Designer Gary Galego’s experience is a case in point. His ‘Leve’ chair was originally made by Galego himself in very small numbers and sold through Anibou. After the first 50 chairs he was keen to let go of the making and find a local manufacturer that could meet his quality expectations but produce the chair in the sort of volume that could reduce the retail price to around $800. Many years and several manufacturers (from various countries) later, Galego has resigned himself to the fact that the chair is not suitable for mass production – especially not in Australia – where companies capable of making moulded plywood components are a thing of the past. After trying Latvia – a country with a rich tradition in bent wood and plywood manufacturing – and China for it’s cost effectiveness, Galego now believes he was wrong to even try to force volume production methods onto a design that started life as a precise, handmade item. He now wishes he had spent the energy and time doing things differently – designing a new chair that worked within local manufacturing capabilities.
This notion that different products need different approaches to manufacturing is wholeheartedly supported by Melbourne based designer Adam Cornish. “Certain products we can make locally are more competitive with the internationally manufactured versions than others. With chairs it’s insanely difficult to create something that competes with designs that can be imported for $100. I can’t even begin to design a locally made chair that can be made for that sort of money! On the other hand, with innovative products you can be highly competitive, simply because no one else is doing them. Lighting is a lot easier to reinvent in a new and intriguing way than furniture and people will pay a higher price for that”, he says.

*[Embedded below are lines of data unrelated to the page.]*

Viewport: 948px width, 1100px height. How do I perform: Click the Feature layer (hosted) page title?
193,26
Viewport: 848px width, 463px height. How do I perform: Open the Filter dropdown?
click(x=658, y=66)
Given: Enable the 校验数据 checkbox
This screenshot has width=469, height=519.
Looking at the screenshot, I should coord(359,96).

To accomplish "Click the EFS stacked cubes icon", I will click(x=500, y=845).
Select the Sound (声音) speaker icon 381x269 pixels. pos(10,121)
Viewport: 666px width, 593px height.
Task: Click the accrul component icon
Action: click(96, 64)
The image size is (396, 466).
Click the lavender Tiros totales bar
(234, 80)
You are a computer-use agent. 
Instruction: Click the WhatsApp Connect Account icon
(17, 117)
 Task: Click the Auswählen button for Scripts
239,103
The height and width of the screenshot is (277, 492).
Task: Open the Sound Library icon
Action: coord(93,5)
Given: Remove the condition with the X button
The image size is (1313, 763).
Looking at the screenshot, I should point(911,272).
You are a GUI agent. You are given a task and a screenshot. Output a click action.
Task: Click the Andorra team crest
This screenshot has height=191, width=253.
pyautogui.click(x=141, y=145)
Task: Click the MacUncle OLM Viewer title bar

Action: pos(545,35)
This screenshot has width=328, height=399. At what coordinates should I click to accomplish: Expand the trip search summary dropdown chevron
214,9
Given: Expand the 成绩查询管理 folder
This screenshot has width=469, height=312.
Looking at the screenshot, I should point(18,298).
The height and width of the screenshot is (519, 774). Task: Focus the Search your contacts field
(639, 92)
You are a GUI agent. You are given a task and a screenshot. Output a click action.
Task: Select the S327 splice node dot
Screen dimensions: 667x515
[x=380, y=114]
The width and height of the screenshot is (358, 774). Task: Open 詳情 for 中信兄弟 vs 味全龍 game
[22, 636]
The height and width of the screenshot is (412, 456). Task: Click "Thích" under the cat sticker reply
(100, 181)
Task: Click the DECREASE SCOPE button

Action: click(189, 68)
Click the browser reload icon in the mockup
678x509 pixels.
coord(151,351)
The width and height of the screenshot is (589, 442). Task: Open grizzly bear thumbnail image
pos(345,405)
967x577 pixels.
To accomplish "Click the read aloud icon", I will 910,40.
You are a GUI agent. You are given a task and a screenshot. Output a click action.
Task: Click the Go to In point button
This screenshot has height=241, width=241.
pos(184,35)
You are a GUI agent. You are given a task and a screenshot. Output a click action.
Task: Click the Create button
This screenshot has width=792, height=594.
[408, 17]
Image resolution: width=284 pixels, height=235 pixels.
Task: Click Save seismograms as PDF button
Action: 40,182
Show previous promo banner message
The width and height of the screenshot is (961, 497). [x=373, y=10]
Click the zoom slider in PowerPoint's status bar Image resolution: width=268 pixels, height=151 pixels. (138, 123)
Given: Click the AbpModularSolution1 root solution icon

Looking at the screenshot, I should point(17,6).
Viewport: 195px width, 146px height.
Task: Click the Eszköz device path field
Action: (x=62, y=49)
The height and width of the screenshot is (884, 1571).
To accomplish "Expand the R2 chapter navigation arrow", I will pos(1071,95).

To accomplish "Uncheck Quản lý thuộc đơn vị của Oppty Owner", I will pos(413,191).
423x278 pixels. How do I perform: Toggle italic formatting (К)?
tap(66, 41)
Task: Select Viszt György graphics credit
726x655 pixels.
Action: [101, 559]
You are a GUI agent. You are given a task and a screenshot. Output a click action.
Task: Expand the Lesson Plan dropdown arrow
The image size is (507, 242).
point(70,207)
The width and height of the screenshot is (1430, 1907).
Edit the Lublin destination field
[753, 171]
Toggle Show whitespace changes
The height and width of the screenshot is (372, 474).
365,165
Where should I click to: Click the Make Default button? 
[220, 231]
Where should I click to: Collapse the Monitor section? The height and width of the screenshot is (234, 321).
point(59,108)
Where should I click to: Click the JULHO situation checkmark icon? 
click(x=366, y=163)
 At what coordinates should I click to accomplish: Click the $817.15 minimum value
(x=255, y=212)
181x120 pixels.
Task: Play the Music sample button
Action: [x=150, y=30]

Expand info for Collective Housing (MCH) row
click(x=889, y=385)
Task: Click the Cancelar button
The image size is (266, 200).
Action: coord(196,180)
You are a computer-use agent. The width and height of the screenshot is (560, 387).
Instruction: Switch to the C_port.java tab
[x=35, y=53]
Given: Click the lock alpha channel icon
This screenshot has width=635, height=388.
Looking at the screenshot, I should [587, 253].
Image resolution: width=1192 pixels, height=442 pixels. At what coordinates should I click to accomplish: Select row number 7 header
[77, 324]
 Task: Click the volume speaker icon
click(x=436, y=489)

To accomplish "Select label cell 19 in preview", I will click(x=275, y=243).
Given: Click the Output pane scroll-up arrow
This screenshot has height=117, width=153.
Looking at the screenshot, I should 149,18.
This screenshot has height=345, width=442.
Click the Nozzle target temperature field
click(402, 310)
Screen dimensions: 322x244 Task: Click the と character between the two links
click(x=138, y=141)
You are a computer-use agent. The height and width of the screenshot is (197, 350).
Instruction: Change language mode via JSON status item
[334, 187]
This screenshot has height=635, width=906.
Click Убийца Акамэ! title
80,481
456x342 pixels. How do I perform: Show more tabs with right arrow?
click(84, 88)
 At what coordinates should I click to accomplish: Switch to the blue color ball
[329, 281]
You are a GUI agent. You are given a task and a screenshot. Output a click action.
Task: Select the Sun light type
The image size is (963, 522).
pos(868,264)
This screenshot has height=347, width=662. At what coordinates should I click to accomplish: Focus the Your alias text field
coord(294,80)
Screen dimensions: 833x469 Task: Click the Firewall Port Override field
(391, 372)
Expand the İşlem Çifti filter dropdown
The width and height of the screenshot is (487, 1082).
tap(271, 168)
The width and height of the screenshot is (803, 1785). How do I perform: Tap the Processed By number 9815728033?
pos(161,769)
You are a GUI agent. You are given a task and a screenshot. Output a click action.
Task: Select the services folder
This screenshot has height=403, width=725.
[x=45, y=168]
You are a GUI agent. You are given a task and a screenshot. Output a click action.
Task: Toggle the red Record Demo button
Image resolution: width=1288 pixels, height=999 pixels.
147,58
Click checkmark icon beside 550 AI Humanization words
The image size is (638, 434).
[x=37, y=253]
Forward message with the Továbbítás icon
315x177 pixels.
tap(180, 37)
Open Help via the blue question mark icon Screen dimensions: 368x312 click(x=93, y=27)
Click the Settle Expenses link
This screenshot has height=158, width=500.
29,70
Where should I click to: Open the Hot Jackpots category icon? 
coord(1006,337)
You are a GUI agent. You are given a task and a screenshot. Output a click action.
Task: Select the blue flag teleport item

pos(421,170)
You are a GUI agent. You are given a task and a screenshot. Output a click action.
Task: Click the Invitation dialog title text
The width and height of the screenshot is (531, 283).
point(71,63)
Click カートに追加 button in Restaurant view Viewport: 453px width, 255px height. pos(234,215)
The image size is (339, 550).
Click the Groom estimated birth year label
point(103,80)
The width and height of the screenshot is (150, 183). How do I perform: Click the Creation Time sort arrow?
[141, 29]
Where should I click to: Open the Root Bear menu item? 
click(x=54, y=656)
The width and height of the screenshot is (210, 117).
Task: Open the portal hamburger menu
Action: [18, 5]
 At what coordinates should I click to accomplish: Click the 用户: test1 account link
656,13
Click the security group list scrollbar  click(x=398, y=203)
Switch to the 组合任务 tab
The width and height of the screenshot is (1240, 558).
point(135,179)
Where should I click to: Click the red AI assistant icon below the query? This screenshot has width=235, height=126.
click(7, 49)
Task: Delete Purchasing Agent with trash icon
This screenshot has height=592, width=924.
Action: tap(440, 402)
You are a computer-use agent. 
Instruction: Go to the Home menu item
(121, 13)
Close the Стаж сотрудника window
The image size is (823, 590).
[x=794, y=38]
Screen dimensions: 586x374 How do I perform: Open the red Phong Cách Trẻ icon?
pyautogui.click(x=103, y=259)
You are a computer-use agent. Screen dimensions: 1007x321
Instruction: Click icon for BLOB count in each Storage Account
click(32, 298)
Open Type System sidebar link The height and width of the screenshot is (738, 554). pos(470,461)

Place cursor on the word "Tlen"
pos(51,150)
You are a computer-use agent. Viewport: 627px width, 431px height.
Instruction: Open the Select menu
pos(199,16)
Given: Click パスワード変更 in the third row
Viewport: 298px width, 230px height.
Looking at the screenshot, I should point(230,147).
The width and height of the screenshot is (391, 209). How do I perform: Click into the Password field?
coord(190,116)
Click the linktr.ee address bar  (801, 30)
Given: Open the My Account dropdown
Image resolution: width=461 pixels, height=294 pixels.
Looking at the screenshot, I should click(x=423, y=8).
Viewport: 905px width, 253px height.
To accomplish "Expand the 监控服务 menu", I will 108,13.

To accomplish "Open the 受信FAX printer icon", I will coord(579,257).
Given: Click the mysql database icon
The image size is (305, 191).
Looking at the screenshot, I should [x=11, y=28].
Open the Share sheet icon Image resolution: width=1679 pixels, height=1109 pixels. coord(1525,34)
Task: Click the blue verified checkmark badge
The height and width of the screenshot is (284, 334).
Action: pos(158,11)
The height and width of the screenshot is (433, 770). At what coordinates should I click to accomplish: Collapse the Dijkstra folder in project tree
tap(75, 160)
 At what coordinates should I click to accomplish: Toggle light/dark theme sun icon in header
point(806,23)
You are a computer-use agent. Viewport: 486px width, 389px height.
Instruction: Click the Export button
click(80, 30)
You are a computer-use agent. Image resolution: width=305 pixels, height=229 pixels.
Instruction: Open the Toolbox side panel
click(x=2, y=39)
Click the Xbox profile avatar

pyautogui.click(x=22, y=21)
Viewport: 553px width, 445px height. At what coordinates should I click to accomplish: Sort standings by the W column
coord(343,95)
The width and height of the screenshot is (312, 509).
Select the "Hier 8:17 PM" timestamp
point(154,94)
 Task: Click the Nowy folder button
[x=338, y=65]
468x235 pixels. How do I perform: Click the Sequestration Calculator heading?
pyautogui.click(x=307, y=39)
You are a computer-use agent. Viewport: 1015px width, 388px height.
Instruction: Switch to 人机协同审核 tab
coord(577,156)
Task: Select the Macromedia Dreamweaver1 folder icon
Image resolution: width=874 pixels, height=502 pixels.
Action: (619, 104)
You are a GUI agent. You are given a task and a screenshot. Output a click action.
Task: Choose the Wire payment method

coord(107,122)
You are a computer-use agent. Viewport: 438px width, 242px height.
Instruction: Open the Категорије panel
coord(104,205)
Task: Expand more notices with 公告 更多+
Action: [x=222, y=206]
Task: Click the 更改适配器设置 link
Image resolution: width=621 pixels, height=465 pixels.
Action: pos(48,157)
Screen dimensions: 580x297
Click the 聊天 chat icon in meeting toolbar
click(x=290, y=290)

According to Cornish a designer must be brutally honest at the start of a project’s development and submit to the reality of market forces, most crucially – what people are prepared to pay. “You need to really find out whether the design can be made in the numbers required and whether it can be sold at a given price point. If not, you have to look at a different material or method or rework the design to suit a manufacturer’s abilities and by doing so bring the price down”, says Cornish.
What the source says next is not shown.